Aim:
Write what comes next in the comments below about using the college library instead of buying textbooks, picking up after the last comment shown.

Page text:
I'd also agree with the article's point that getting face-to face advice from a librarian can be a lot more helpful for research than crawling through the internet by yourself - especially of you're an undergrad.
I fell for this trap in my freshman year, but by my second year of undergrad i discovered that even though the syllabus might say i had to buy textbooks, the library actually did have copies of pretty much everything i needed.
Oh god. Somewhere you probably just spawned a demon idea: WeWork-style partnerships with universities to build "co-working" spaces on-campus.
JK - but probably not!
Once I found out about the university library reserve system I cut my textbook budget in half. It was something first-gen, broke college students aren't told about that would have saved them from spending on books they only needed occassionally.
I was successful in not buying a single book throughout all of university - and it wasn't because I used the library. Everything you need is out there. Note: I didn't buy a single book because I could not afford it
In one case, a professor used a book he had written for a programming/algorithms course. "I'll make sure the library gets a bunch of those before the first homeworks are due." And sure enough, they had enough for everyone in class.

Supplied records:
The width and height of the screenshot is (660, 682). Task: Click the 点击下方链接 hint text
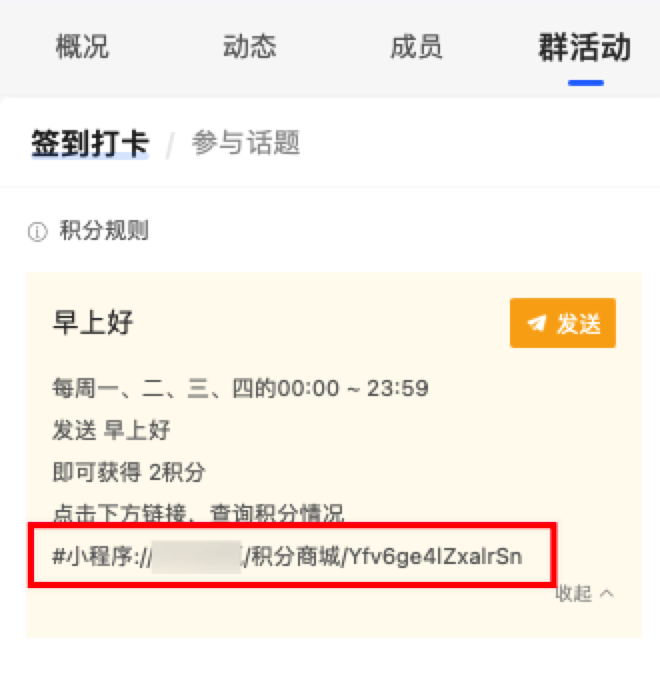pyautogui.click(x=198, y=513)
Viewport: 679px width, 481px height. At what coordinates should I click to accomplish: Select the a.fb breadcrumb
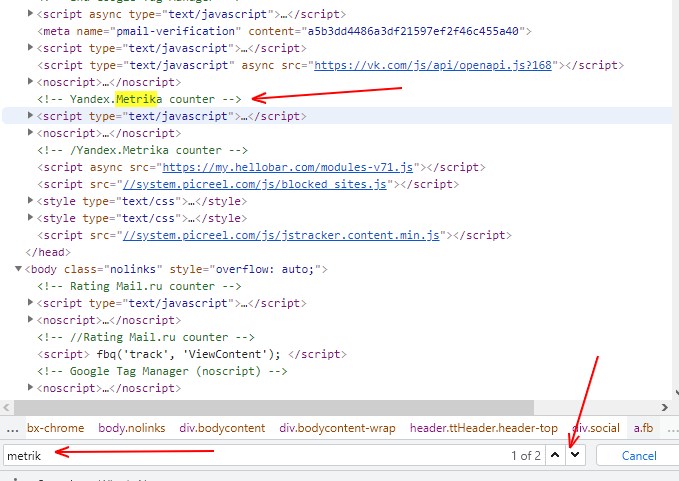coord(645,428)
...
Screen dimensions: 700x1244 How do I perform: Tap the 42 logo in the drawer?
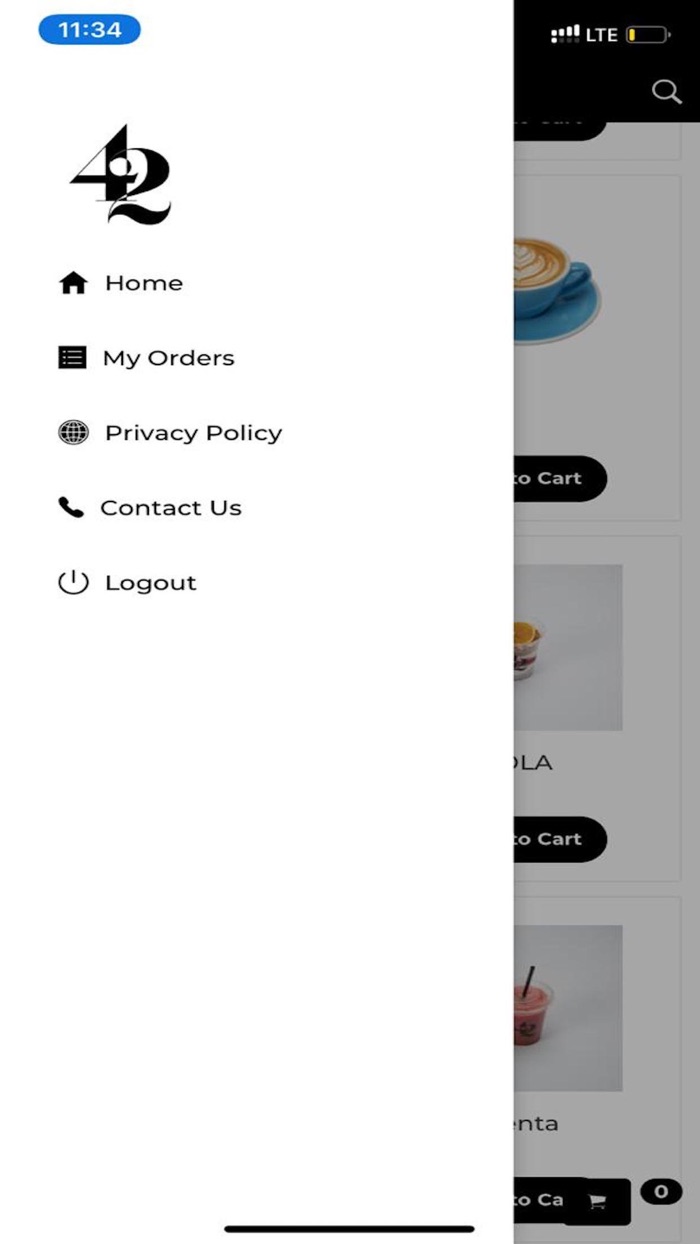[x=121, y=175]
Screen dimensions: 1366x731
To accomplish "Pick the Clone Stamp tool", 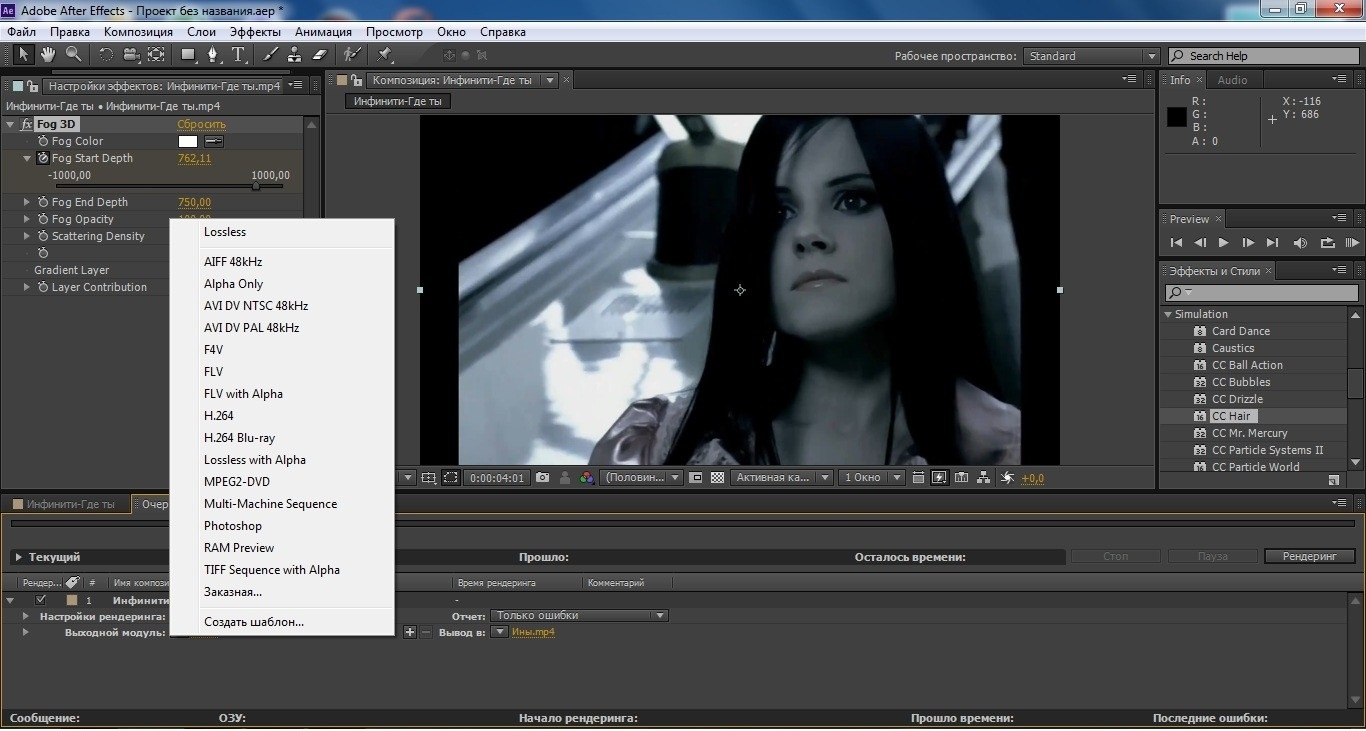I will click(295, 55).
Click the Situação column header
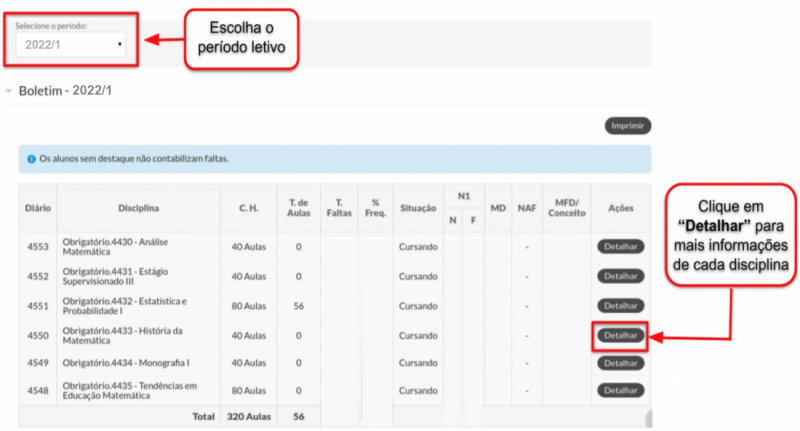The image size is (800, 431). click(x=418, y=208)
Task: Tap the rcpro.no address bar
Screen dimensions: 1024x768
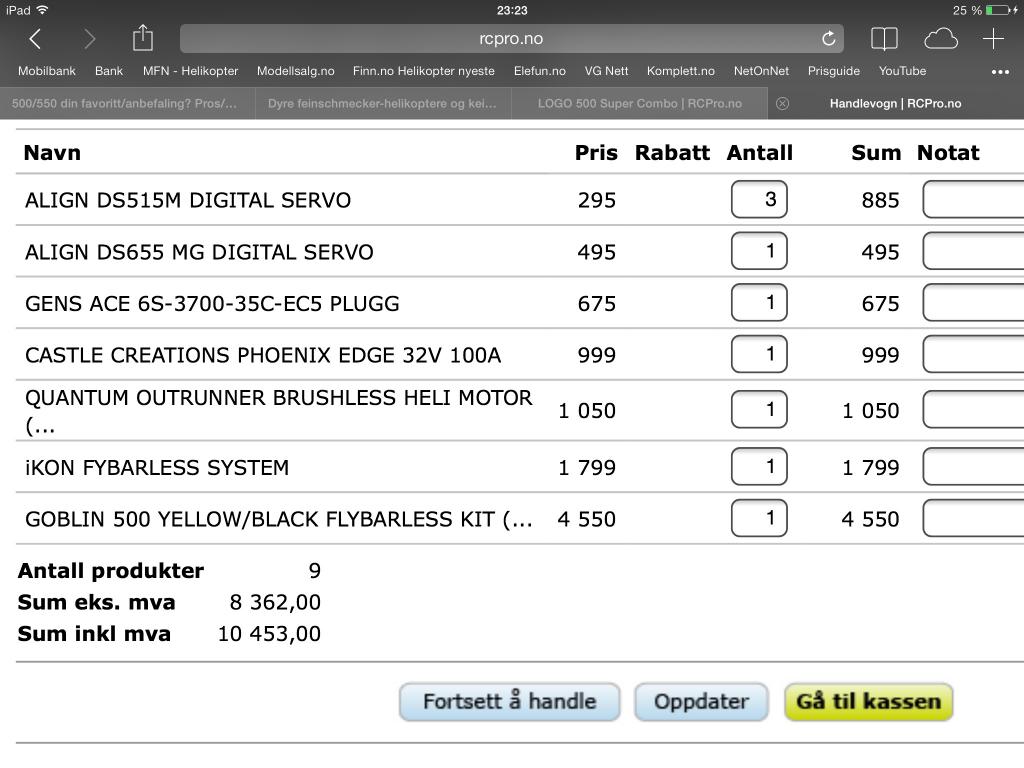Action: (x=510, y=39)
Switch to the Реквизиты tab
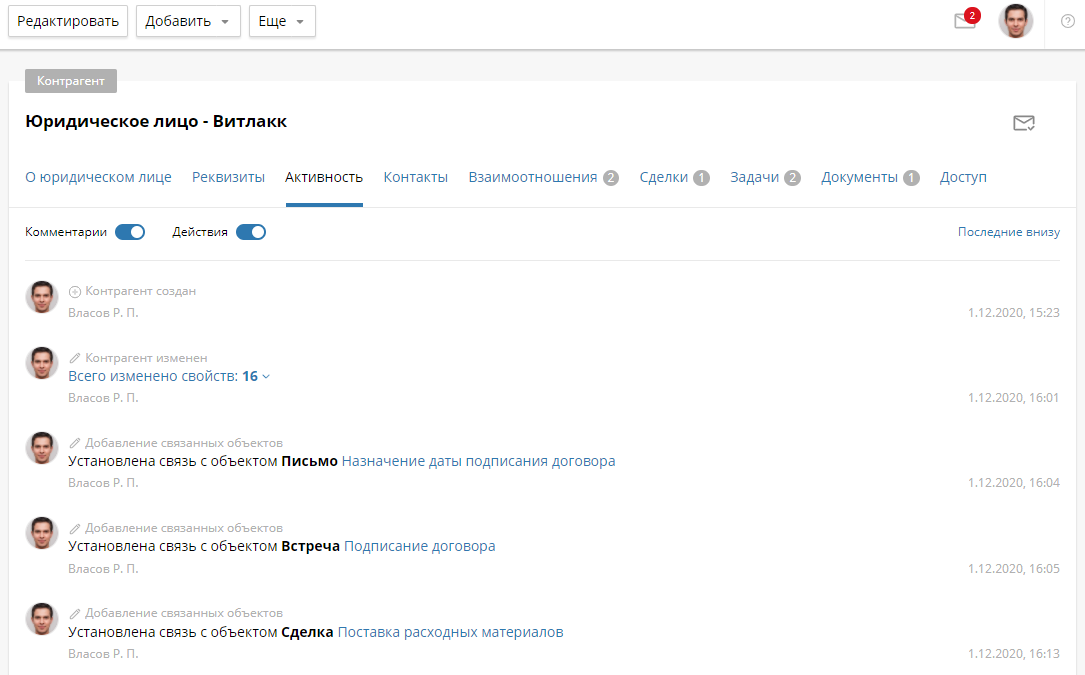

Answer for this exercise:
Fix your education system. Seriously, it's embarassing.
Huge libraries of books may possibly be obsolete at large universities, especially for undergrads. But when I went to school, I found immense value in my schools access to periodicals. I read them voraciously and learned how to quickly read (and later write) technical articles. It quickly became clear they were instrumental with staying up to date with the state of the art.
It’s a pity that most of these academic periodicals are out of reach for everyone outside academia, they are the closest we have to true source material.
To be honest I pity college students who never have the need - or even worse, the desire - to get books from their college library.
Unless you're majoring in classical latin, but then again, what piece of information is not digitized already? If it's not, the first user to come across that in academia should do just that.
All of my information is on my computer, and I didn't need to write down anything for almost a year now.
Digitization done well costs money and man-hours, and most humanities departments are not exactly flush with cash and manpower.
RE Latin / Classics when I was doing classical studies in 6th form in the UK I wanted to do some additional reading.
A well known eccentric classical scholar (G M Lee) used to have his personal desk set up with all the books he needed.
I had to get my Mum who worked at the library to ask the county librarian to ask him if some one else could borrow some of the books.
One time for a club I did need to find an SAE standard, and that might have been the one time I ever checked out a book for non pleasure reading.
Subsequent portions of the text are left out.